Xtech EB Mods Pro engine and pipe in my truggy. It was running absurdly crazy fast when the temps decided to drop. My tune was lost and i became confused. I asked the guys at my track why my engine sounded funny coming off the straight... Basically i would let off the throttle amd it seemed like there were three levels to my low end tune. It would drop a pitch until the engine would sputter and die. So i searched all over the net trying to figure out and learn what was going on. I found my answer on youtube via a horizon hobby engine tuning video. Turns out my engine finally broke in at 2 gallons and when it did this my lsn became super rich. So far i have turnes my lsn 3 full turns back (one turn mean a full 360 degree rotation of the needle). My engine now idles well again and can make my truggy wheelie. Temps are a nice 220 at empty tank, and the top end sounds like i have room to grow. Sadly my air filrter came off so i shut down my engine amd took her apart. I found tons of black carbon at the top of the piston. So i did a search of what this meant and thats how i found this thread... Awsome!!!!
So whats the purpose of removing the extra head shim after break in??
#27
At maximum pinch there is also a maximum compression. When the engine is broken in and the pinch is (almost) gone the piston is actually floating on an oil layer in the sleeve. The huge pressure of the combustion can push some along the side of the piston so there is a tiny compression loss. That can be compensated by removing one shim.
But it is all about how the engine is configured at the start, some engines have that extra shimm from the start, some do add an extra shim in the box, some do advise to use an extra shim and others do not anything.
#28
Joined: Jan 2009
Posts: 2,147
There is a purpose.....
At maximum pinch there is also a maximum compression. When the engine is broken in and the pinch is (almost) gone the piston is actually floating on an oil layer in the sleeve. The huge pressure of the combustion can push some along the side of the piston so there is a tiny compression loss. That can be compensated by removing one shim..
At maximum pinch there is also a maximum compression. When the engine is broken in and the pinch is (almost) gone the piston is actually floating on an oil layer in the sleeve. The huge pressure of the combustion can push some along the side of the piston so there is a tiny compression loss. That can be compensated by removing one shim..

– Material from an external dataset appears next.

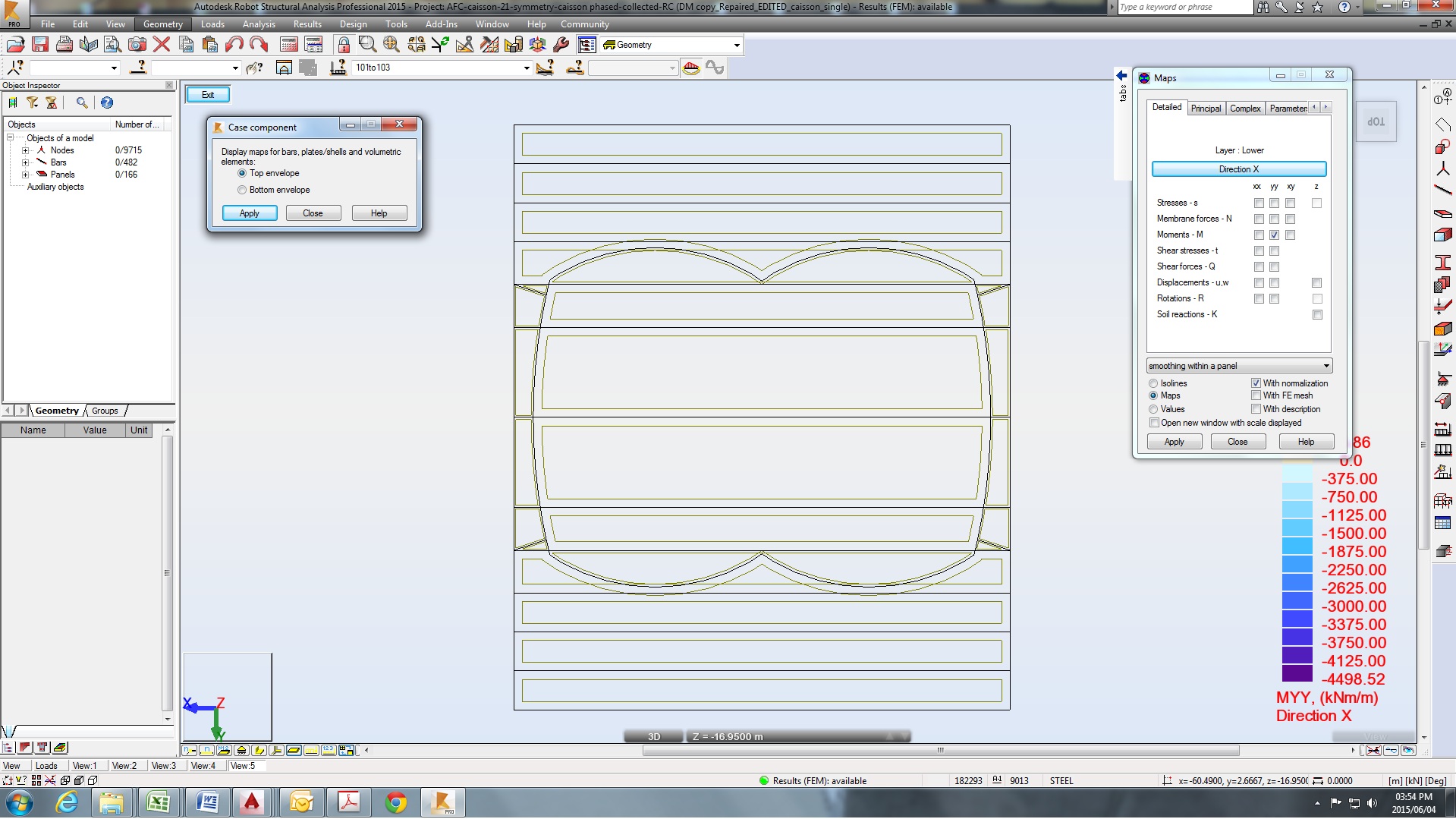
Task: Save the current project
Action: pyautogui.click(x=39, y=44)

Now, if there is a engine out there that requires you to remove a head shim after break in, thats a first to me. I have never used one.
#30
Joined: Jan 2009
Posts: 2,147
Maximo, I respect your opinion but that could be considered a blanket statment. That could be a "how long does one want a engine to last, how much power do you want out of it and how much money do you have" thing. All the big name engines I have personally seen the internals of all only came with one or 2 shims to begin with.